Belarus’s main opposition newspaper, Narodnaya volya, did not appear on the streets of Minsk on October 1. On September 20, its assets were seized by the Lenin district court in Minsk, and the printing house and factory responsible for distributing the newspaper annulled their agreements on the grounds that Narodnaya volya had published materials that contradict the laws of the Republic of Belarus, specifically the law “On the Press and other Mass Media.” On September 28, the directors of Belsayuzdruk and Mingorsoyuzpechat (M. Padhainy and I.V. Dudich) issued separate resolutions canceling agreements with the newspaper, and on the same day, the Chyrvonaya Zorka (Red Star) publishing company followed suit, declaring that the newspaper had failed to pay off its outstanding debts (Narodnaya volya, September 29).

According to one of the paper’s writers, the ruling regime became irritated with the newspaper at the time of the 2004 referendum on whether President Alexander Lukashenka could be eligible to run for a third term in office. It used the premise of an alleged attack on one of the political allies of Lukashenka, Liberal-Democratic leader Syarhey Haidukevich, in an article on March 1. The article in question exposed a business contract between Haidukevich and the Iraqi oil minister under the regime of Saddam Hussein, including a faxed message from Iraq requesting that Haidukevich cover a debt of $1 million for oil deliveries (CPJ News Alert, 2005). Haidukevich subsequently sued Narodnaya volya successfully for the sum of BR100 million ($46,500) for defamation of character, although the newspaper stood by its story.

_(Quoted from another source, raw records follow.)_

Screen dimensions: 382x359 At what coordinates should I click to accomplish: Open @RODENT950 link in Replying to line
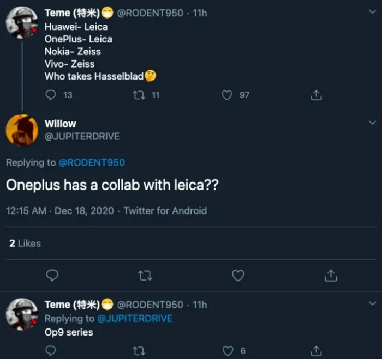pyautogui.click(x=92, y=162)
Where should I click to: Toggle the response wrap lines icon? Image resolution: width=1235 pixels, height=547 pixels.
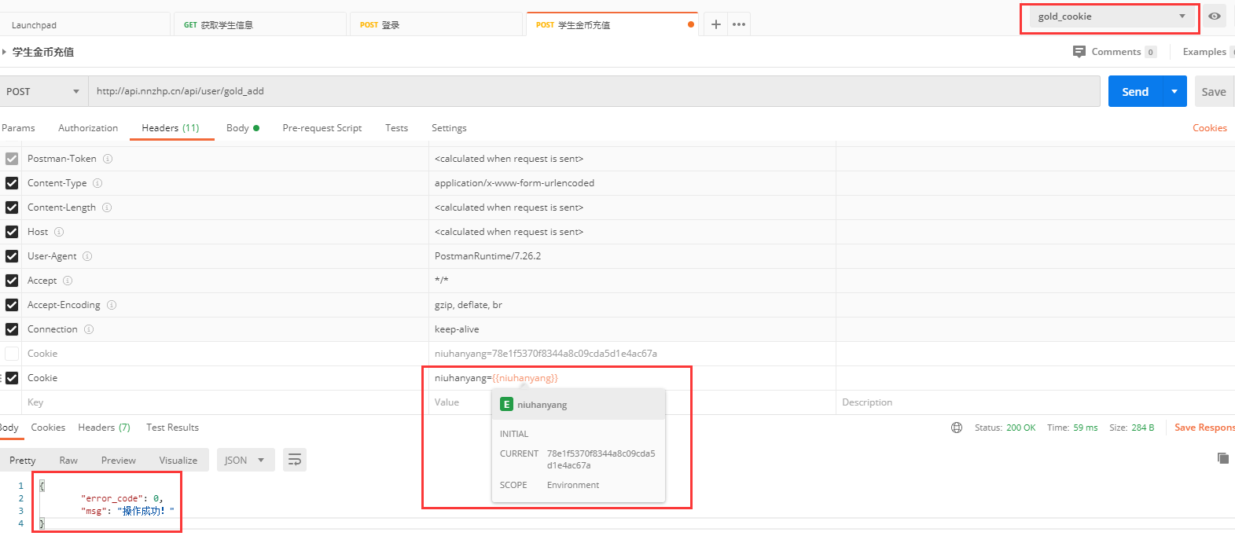[295, 460]
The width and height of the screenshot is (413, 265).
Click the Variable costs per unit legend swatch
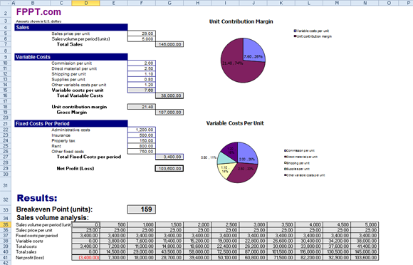tap(295, 31)
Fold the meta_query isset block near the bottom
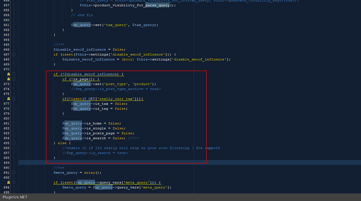The width and height of the screenshot is (361, 201). [x=14, y=182]
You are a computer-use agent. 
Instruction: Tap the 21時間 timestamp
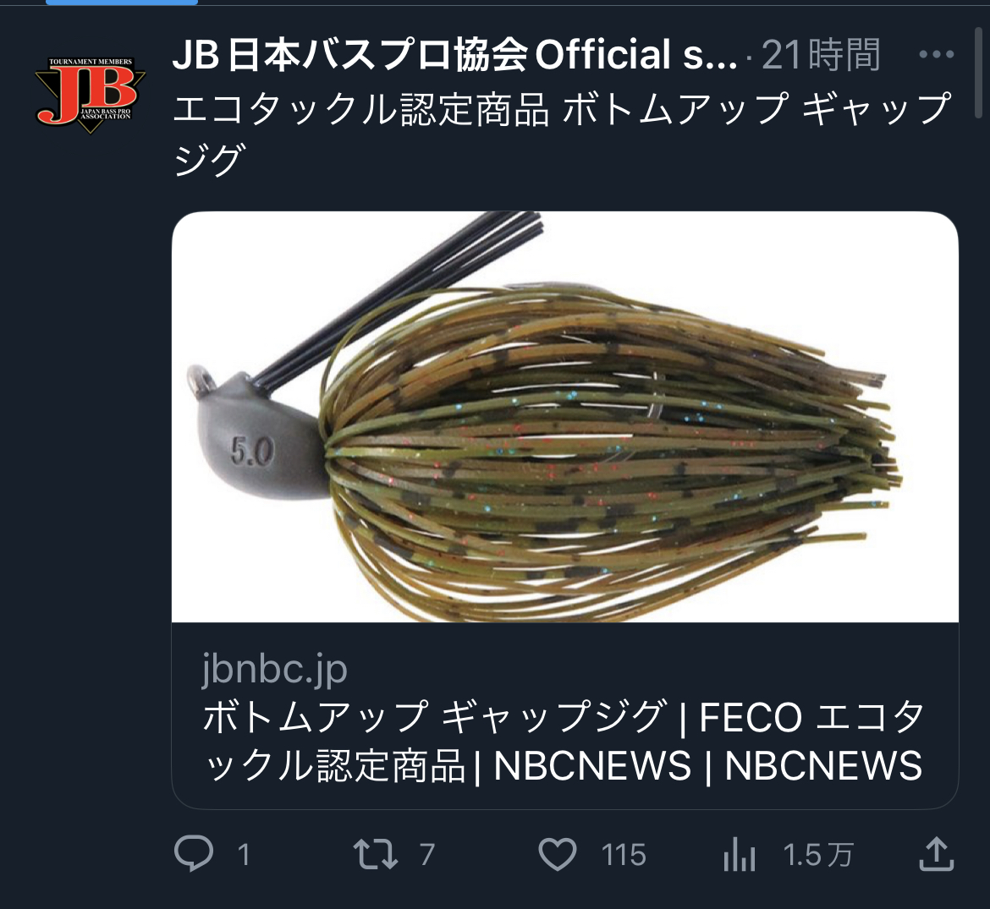[x=821, y=55]
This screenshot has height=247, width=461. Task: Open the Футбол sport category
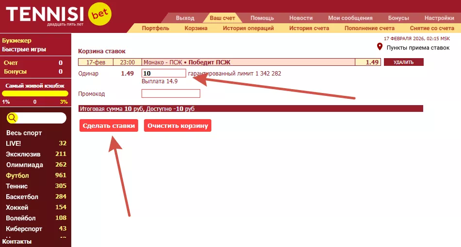tap(17, 175)
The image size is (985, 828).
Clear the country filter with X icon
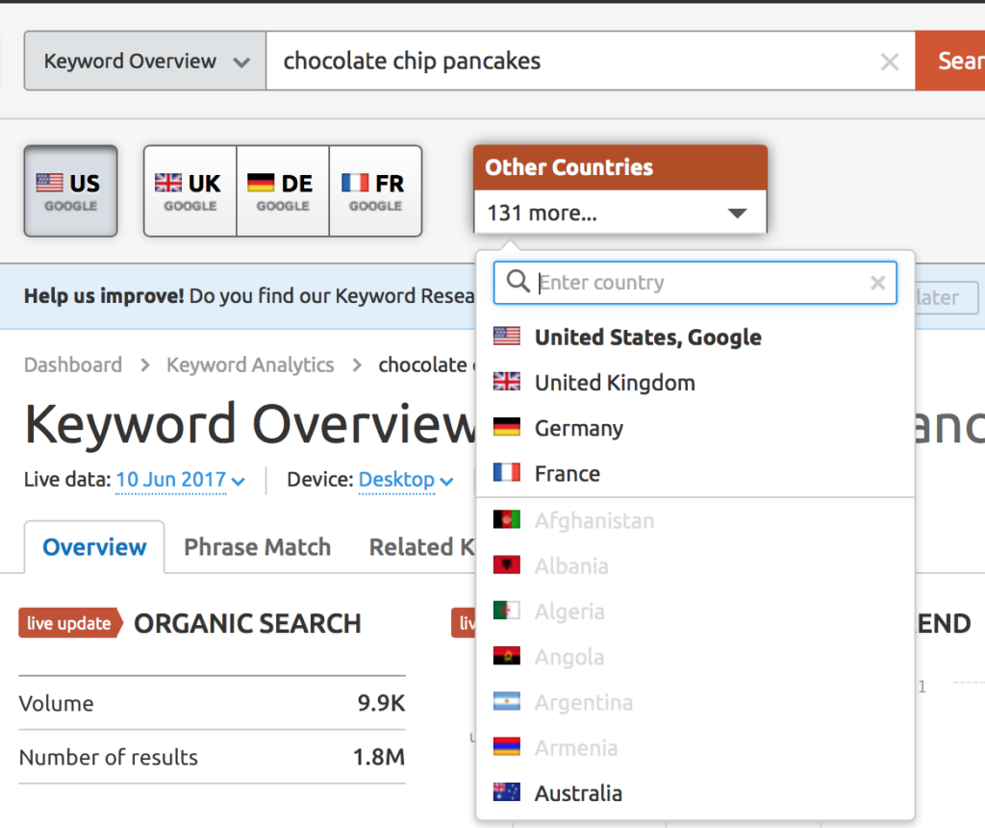pyautogui.click(x=877, y=283)
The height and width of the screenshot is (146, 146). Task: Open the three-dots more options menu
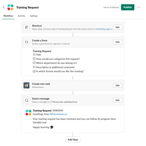(x=139, y=7)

The newspaper also ran into problems after publishing 10,000 signatures supporting a new informal association called “The Will of the People,” when nine people on the list claimed that they had never agreed to their names appearing. This time the fines amounted to around $7,000 (Reporters sans Frontieres, July 26). The newspaper failed in its appeal to the Lenin regional court to have the sum reduced.

Edited by Iosif Syaredzich, Narodnaya volya is the most important socio-political newspaper of the opposition in Belarus. It sells approximately 150,000 copies per week, publishing on five days, and it runs articles in both Belarusian and Russian. Its bright red crest bears the name of People’s Will, a 19th century Russian revolutionary movement that brought about the assassination of Tsar Alexander II in 1881. Though the fines proved to be a formidable threat, it was able to pay off BR70 million through donations from its readers, and the authorities therefore resorted to pressure on its distributors.

According to the Belarusian Association of Journalists, state officials chose to annul the agreements between the services that printed and distributed the newspaper and Narodnaya volya. It described the actions as lawless and calculated to destroy the only independent newspaper at a time when the Congress of Democratic Forces was assembling at the Palace of Culture in the Minsk Automobile Factory to elect its candidate to oppose Lukashenka in the 2006 presidential election (Narodnaya volya, September 30). By preventing distribution of the newspaper at kiosks in Minsk, the authorities thus ensured minimal publicity about the Congress, which elected its single candidate on October 2.

In the past, the authorities have resorted to various means to try to stop the newspaper, which for a time was printed in Vilnius, Lithuania, because of difficulties publishing in Minsk. One of its leading journalists “defected” to the main state daily, Sovetskaya Belorussiya, causing speculation that she may have been a government “mole.” In a bitter editorial in the final issue to be disseminated, Syaredzich focused on the malaise of Belarusian society, observing that in terms of demographic losses, Belarus loses a “rayon” each year, that the lifespan of Belarusian men is 20 years less than their counterparts in Japan, the majority of villages are dying out, drunkenness is rife in the country, many state officials are corrupt, and the country has had no free, open, legal elections since 1994. It is not only Narodnaya volya that is living through dramatic days, he concluded, all Belarusian people are experiencing difficult times (Narodnaya volya, September 30).

Lukashenka has accused Western countries of unleashing an information war against Belarus, and opposition leaders of betraying their own people by uniting under the banner of NATO (Itar-Tass, September 30). The perspective that criticism of the official government is somehow disloyal is one common to dictatorships, and it has led to the dissolution of several national and regional newspapers and radio stations, as well as firm control over the three national TV stations that serve as mouthpieces for the regime. The attack on Narodnaya volya follows the closure of the European Humanities University and information outlets like the Independent Institute for Social-Economic and Political Research (NISEPI). It continues the policy of silencing the opposition to attain a government monopoly of information.

Logically such a campaign can never succeed completely. Enterprising Minsk residents can access the Internet (there are two access points directly opposite the president’s residence, for example) or radio broadcasts critical of their government, though outside the capital such resources are negligible. But without any legal media outlets, the opposition’s fortunes would be bleak indeed.